#### WHAT YOU NEED TO DO:
After finding the line that includes "Image resolution: width=1920" in the records below, transcribe it and each line after it through the last, exactly, and add nothing.

Dataset entries:
=-=-=-=-=
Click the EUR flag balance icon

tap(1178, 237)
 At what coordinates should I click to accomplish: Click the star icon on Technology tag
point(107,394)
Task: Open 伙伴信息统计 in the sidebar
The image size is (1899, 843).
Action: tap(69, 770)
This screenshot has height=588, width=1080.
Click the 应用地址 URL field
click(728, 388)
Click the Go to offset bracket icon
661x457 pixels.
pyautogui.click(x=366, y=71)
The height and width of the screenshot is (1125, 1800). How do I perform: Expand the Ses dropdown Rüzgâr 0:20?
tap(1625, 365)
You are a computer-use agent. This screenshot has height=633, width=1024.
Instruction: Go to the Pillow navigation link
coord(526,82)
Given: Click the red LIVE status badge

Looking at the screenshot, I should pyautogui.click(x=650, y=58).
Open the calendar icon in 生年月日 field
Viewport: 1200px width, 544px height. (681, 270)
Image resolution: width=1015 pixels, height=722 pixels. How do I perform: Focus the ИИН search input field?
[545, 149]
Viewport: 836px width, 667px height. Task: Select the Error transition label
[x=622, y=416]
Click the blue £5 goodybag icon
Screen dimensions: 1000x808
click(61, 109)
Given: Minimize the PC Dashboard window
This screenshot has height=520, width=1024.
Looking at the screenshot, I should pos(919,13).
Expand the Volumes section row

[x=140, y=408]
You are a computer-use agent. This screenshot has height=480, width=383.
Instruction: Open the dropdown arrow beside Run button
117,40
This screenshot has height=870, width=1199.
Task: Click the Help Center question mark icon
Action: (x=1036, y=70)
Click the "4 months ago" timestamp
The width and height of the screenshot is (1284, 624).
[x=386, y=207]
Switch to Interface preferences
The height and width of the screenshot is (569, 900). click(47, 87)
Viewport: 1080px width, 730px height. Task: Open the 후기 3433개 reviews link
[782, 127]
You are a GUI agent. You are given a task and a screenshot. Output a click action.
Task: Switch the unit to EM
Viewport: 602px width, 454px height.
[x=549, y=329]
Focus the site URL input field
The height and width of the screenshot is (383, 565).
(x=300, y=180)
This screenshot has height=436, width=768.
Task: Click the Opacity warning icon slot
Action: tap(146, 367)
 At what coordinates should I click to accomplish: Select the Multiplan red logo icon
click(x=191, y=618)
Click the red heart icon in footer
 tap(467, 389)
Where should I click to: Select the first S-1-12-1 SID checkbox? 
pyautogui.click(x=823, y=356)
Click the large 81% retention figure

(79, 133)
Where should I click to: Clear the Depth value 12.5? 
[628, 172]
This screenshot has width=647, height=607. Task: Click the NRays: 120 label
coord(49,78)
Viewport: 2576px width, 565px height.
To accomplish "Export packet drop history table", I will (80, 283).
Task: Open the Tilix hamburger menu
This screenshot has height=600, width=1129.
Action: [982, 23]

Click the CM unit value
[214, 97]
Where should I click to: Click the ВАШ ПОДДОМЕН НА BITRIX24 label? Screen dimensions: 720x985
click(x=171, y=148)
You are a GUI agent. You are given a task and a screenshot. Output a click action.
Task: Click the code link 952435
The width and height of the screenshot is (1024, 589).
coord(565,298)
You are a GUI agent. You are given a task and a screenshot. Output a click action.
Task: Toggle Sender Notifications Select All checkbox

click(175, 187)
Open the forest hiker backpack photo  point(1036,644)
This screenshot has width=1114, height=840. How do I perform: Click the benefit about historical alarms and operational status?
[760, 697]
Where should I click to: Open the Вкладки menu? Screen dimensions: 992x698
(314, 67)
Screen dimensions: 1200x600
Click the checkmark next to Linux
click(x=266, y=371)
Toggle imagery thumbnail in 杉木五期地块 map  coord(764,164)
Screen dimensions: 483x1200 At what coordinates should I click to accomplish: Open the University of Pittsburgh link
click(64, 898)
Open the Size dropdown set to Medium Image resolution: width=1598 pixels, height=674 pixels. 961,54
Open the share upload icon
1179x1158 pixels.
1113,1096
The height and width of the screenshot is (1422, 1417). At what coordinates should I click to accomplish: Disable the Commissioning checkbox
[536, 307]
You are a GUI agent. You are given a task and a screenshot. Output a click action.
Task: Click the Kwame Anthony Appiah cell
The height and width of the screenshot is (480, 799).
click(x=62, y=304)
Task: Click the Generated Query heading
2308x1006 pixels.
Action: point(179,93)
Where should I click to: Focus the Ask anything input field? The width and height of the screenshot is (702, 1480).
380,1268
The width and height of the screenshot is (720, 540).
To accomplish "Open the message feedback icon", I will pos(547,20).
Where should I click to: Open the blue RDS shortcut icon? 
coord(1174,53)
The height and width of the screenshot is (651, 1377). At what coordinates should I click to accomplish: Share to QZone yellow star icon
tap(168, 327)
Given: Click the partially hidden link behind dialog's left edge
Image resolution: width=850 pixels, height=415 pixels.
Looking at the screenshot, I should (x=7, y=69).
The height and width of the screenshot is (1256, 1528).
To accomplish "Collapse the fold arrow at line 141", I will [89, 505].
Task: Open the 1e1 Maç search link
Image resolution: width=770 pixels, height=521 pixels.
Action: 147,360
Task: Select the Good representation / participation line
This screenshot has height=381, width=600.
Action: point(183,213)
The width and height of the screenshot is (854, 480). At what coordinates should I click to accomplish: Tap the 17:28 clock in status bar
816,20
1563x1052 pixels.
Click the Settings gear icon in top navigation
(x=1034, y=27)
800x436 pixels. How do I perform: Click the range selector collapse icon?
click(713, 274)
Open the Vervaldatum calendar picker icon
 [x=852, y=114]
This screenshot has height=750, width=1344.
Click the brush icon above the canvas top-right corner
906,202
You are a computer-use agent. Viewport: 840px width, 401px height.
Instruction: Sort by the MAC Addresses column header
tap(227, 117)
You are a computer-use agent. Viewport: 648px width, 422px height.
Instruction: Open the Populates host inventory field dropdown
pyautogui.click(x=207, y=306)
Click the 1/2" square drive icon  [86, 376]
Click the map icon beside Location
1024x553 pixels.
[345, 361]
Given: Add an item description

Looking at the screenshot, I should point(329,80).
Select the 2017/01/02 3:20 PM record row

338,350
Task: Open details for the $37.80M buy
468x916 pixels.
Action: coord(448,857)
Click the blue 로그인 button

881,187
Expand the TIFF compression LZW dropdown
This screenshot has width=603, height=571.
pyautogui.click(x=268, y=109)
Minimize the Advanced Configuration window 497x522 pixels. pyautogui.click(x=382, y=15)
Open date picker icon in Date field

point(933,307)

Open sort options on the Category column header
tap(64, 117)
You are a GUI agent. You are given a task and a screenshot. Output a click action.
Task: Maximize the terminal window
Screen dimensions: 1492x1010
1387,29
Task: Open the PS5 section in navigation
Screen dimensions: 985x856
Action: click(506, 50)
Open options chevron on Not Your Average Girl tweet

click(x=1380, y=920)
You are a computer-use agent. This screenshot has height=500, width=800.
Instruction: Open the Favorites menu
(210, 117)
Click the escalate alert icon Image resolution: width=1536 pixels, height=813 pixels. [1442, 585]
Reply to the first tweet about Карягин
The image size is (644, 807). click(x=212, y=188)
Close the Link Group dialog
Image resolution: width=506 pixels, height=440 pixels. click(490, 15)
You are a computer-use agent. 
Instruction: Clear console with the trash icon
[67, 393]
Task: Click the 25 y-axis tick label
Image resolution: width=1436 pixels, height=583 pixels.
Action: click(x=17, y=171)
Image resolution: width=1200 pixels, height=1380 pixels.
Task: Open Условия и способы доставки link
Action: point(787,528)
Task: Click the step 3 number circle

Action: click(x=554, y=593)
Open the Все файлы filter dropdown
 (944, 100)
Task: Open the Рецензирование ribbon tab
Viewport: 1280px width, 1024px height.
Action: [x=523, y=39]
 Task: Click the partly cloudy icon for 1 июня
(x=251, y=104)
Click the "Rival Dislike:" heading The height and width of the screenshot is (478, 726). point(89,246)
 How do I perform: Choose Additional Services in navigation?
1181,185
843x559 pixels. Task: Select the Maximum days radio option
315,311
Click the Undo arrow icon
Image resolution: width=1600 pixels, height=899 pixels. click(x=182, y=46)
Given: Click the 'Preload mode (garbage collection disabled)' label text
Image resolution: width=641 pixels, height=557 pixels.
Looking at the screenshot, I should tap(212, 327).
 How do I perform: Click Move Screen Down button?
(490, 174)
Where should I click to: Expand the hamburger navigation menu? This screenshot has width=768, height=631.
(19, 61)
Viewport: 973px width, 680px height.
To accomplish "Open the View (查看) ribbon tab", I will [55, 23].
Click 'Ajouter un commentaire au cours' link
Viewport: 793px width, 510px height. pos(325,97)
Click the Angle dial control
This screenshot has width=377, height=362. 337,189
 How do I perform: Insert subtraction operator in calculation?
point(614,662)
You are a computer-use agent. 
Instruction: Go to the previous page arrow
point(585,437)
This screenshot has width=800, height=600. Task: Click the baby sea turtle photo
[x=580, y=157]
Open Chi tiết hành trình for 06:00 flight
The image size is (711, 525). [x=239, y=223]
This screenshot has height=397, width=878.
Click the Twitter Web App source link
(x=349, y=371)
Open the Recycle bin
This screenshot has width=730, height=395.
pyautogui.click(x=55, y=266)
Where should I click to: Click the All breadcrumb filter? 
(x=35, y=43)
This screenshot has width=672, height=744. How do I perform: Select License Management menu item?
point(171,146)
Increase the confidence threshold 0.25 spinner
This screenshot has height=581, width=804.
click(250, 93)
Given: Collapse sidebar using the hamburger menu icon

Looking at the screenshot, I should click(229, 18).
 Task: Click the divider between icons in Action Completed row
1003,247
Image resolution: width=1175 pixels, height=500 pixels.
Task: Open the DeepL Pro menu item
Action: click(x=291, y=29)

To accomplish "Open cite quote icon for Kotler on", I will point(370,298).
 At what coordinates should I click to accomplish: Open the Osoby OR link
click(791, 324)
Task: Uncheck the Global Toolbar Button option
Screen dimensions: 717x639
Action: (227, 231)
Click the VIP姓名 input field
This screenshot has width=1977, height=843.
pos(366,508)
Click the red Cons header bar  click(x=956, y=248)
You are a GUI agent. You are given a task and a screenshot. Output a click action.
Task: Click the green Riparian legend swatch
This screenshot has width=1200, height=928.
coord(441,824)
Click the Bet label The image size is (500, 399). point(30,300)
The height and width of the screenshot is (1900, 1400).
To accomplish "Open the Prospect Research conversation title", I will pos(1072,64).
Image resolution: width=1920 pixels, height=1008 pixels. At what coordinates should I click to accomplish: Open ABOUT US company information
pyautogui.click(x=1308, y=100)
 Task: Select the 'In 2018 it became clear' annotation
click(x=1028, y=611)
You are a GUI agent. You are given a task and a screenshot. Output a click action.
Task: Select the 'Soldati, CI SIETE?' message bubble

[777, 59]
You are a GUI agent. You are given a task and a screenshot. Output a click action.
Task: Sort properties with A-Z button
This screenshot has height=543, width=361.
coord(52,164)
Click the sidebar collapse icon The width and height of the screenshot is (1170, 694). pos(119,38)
=-=-=-=-=
#### EXPECTED ANSWER:
Image resolution: width=1920 pixels, height=1008 pixels. At what coordinates should I click to accomplish: Open ABOUT US company information
pyautogui.click(x=1308, y=100)
 Task: Select the 'In 2018 it became clear' annotation
click(x=1028, y=611)
You are a GUI agent. You are given a task and a screenshot. Output a click action.
Task: Select the 'Soldati, CI SIETE?' message bubble

[777, 59]
You are a GUI agent. You are given a task and a screenshot. Output a click action.
Task: Sort properties with A-Z button
This screenshot has height=543, width=361.
coord(52,164)
Click the sidebar collapse icon The width and height of the screenshot is (1170, 694). pos(119,38)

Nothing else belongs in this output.